L'inscription pédagogique, comme son nom l'indique, avalise le choix pédagogique de l'étudiant. Elle marque l'appartenance de celui-ci à un groupe dans le monde universitaire. Grâce au tampon de son unité de formation et de recherche ( UFR ),le bachelier est reconnu, de façon définitive et légitime comme un étudiant.

Cependant, nous pouvons nous demander si cette agrégation du lycéen au monde étudiant ne fait pas apparaître le baccalauréat comme un « rite d'institution ». En effet, si un rite d'institution est celui qui « tend à consacrer ou à légitimer, c'est-à-dire qu'il fait méconnaître en tant qu'arbitraire et reconnaître en tant que légitime, naturelle, une limite arbitraire »1(*) alors le baccalauréat est un rite d'institution. Effectivement il sépare ceux qui ont réussi l'examen de sont qui ont échoué en consacrant et en légitimant les premiers avec notamment le diplôme de bachelier et la carte d'étudiant. En même temps le baccalauréat ne saurait être un simple rite d'institution ou de consécration dans la mesure où, selon Bourdieu, les rites d'institution ont pour effet de séparer ceux qui ont subi le rite de « ceux qui ne le subiront en aucune façon », et d'instituer ainsi une différence durable entre ceux que ce rite concerne et ceux qu'il ne concerne pas.

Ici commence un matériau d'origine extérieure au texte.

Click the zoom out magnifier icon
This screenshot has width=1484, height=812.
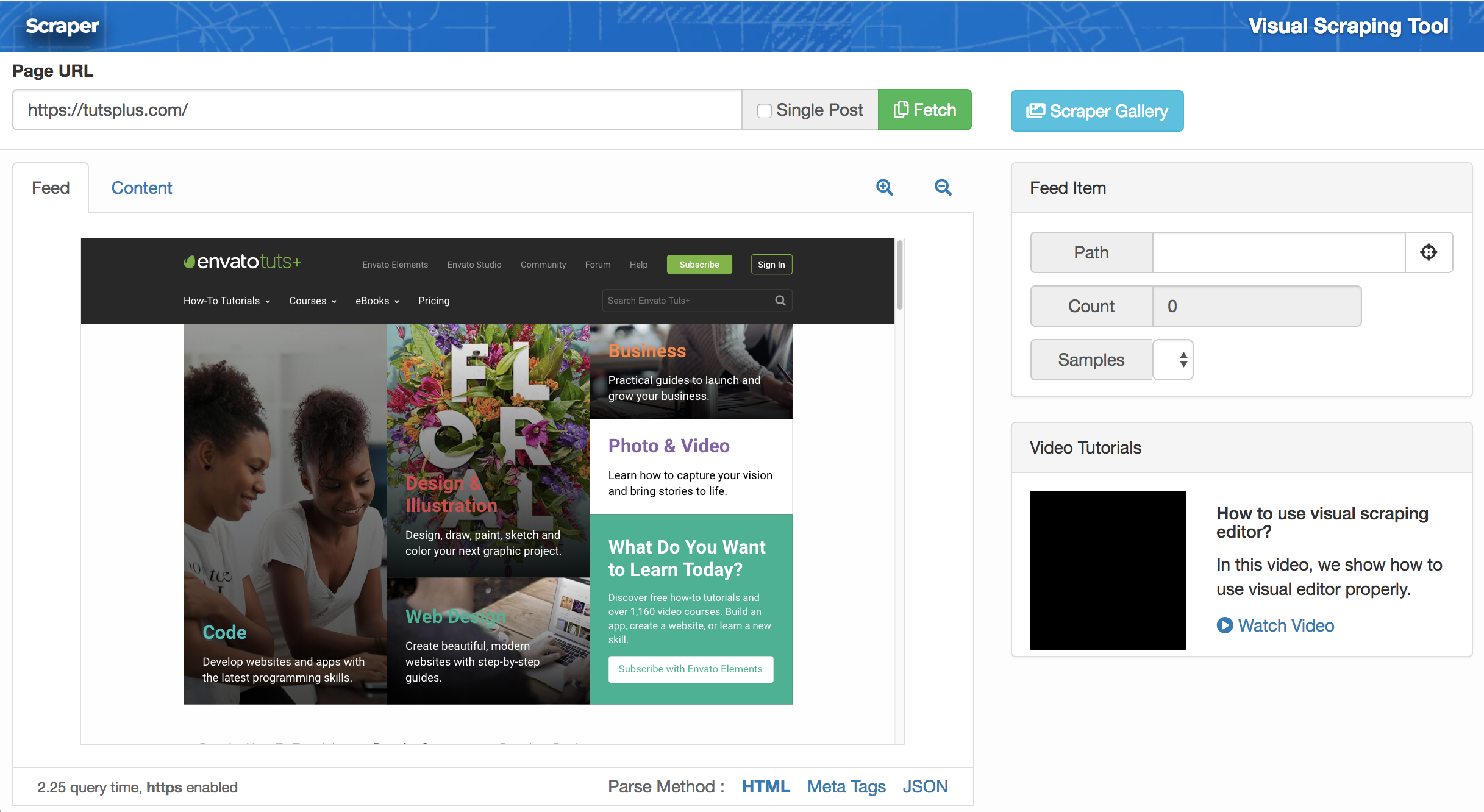point(943,188)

En effet, la volonté politique d'accorder le baccalauréat au plus grand nombre, c'est-à-dire de le faire subir à long terme à toute une classe d'âge rend, aujourd'hui, moins pertinent l'idée d'associer le baccalauréat à un rite d'institution ; d'autant plus qu'il n y a plus de distinction de sexe comme se fut le cas aux débuts de l'examen.

En 1999, 78,5% des candidats au baccalauréat ont été reçus, les filles réussissant mieux que les garçons (80,9% contre 75,5%).

L'obtention de la carte d'étudiant, achève notre étude. En effet, elle marque le nouveau statut de l'élève ou plus exactement de l'étudiant. Pour devenir étudiant, il aura fallu au candidat, après une longue scolarité, passer l'obstacle du baccalauréat.

* 1 Bourdieu. P, Les rites comme actes d'institution, in Acte de la recherche en sciences sociales, op. cit., p.62.